Ironically, the Appellate Division is not always as protective of the privacy of home addresses in reviewing OPRA cases.  For example, in Bolkin v. Fair Lawn, it required the disclosure of the names and addresses of residents holding dog and cat licenses. Other court opinions, as well as several GRC decisions, have reached varying conclusions as to whether home addresses must be released under OPRA. There is no uniformity in the decisions because any case involving home addresses invokes OPRA’s privacy provision, which requires (per the Supreme Court) a fact-sensitive balance of various criteria to determine whether the need for disclosure outweighs the individual’s privacy interest.

In addition to being fact-specific, the Appellate Division rulings on OPRA and addresses are not published opinions.
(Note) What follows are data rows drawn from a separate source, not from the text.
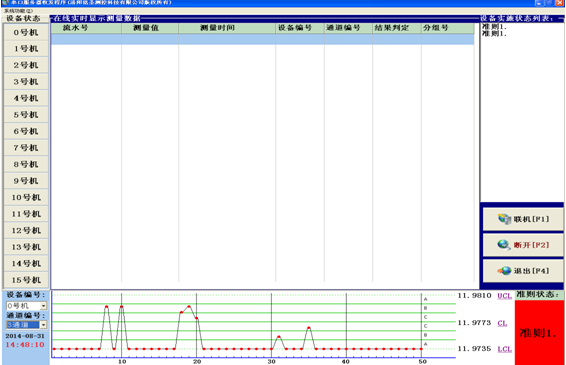Click the 断开[F2] disconnect globe icon
The width and height of the screenshot is (566, 365).
[x=504, y=245]
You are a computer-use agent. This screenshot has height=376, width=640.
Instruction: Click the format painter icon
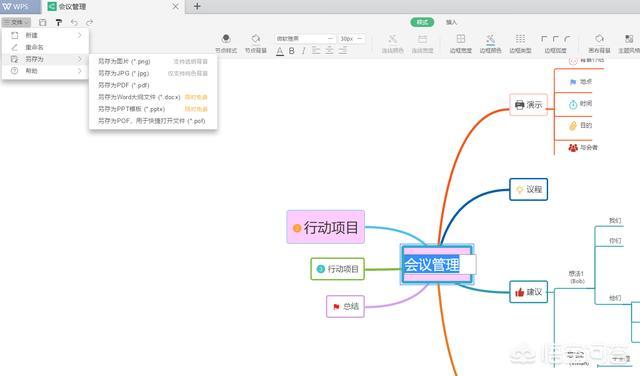coord(59,22)
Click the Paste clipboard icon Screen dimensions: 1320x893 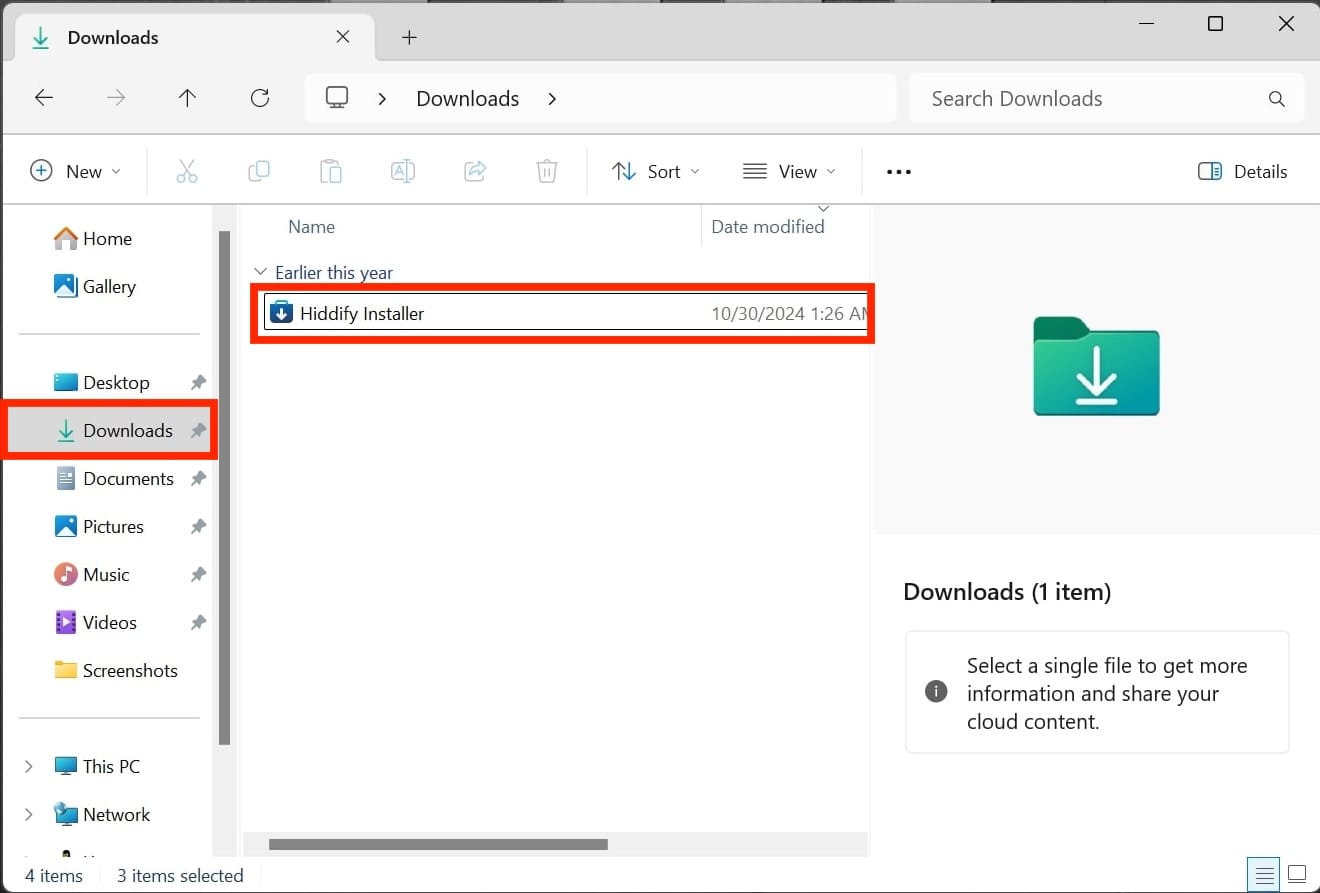pos(331,171)
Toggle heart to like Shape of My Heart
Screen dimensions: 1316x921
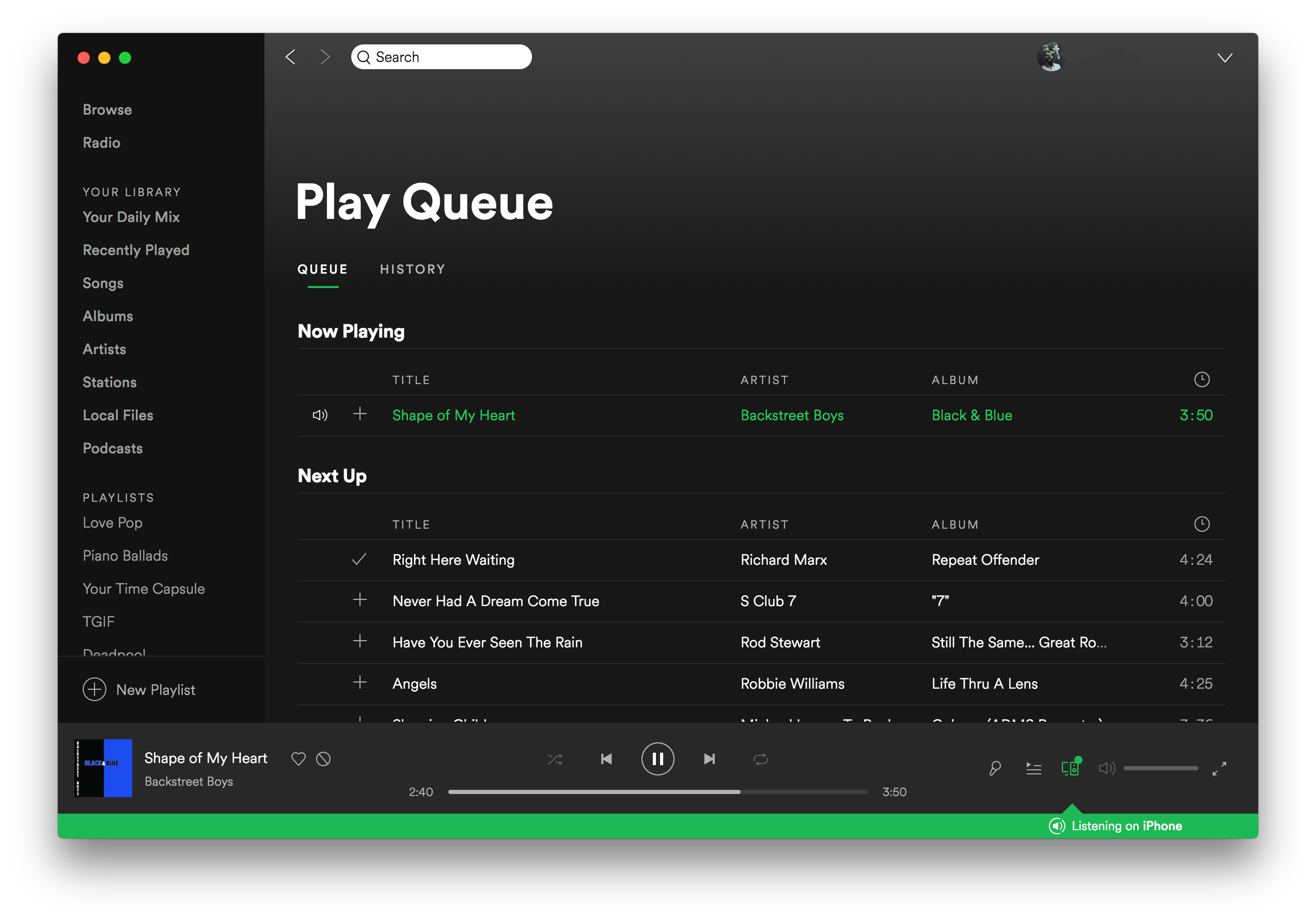(x=299, y=759)
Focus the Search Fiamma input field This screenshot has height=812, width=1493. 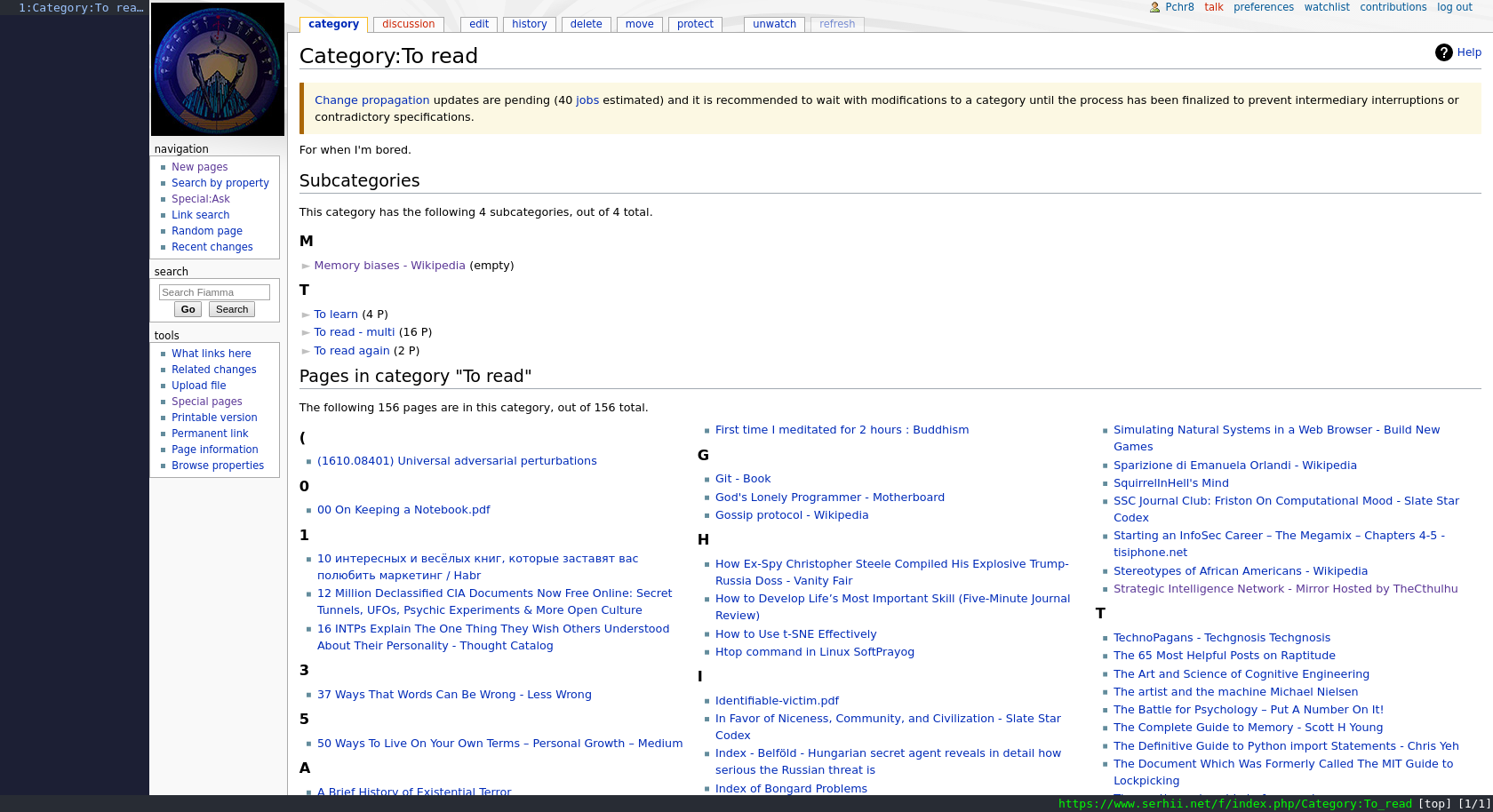coord(214,292)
As a result, there is no judicial precedent providing guidance to custodians on the issue. As with OPRA requests for police body camera recordings, another situation involving privacy interests, custodians cannot rely on case law to assist them in making the difficult call as to whether to release a home address.

 

 

GRC: Redaction of Personal Email Addresses is Proper

Record custodians often deal with government business emails sent from or to a personal  account. In a recent decision, D’Andrea v. N.J. Civil Service Comm., the GRC reaffirmed its prior rulings that personal email addresses are protected by the expectation of privacy and should be redacted. The GRC noted that while the public is entitled to know the identity of the individual who sent or received the email, the personal email address is private.

Because the New Jersey courts have not yet addressed this issue, agencies should look to the GRC’s decisions for guidance on handling personal email addresses shown in a government record.

New York Times Article on Pros and Cons of Public Access to Police Camera Videos

This New York Times article of April 26, 2015 discusses issues that are being raised across the country with regard to giving the public full access to the recordings made by police body and motor vehicle cameras. The article’s title–“Downside of Police Body Cameras: Your Arrest Hits YouTube”– nicely summarizes the problem: privacy interests may be harmed if a video of any person’s interaction with the police is available to the public. This concern results from the assumption that public record laws would require disclosure to a requestor of any police camera video recording. The article notes that many states are seeking to amend their laws to preclude access to such videos.

New Jersey law does not have a specific provision governing disclosure of police camera videos, but the Appellate Division is considering the question of whether these videos fall within one of OPRA’s exemptions from disclosure. See this New Jersey OPRA Law Reporter post. The Appellate Division case focuses on the applicability of OPRA’s sections affording confidentiality to records in criminal investigations, but as the Times article shows, the statute’s requirement that agencies protect individuals’ privacy interests should also be taken into account in considering whether videos should be released.

In New Jersey, police departments should expect to confront the privacy issue whenever they receive requests for disclosure of a video, regardless of whether a criminal investigation is involved. The police come in contact with members of the public in a variety of ways that do not involve criminal activity or an arrest, from routine traffic stops to helping at the scene of an accident. OPRA custodians for police departments will have to deal with the sensitive issue of whether releasing videos in these situations–in effect, allowing them to be posted on the internet– will harm the privacy interests of the individuals shown in the videos.

Until a court addresses this issue, custodians will have to assess the privacy question on a case-by-case basis, under the test established by the Supreme Court in its Burnett opinion, which calls for balancing the requestor’s interest against the affected individual’s privacy interest.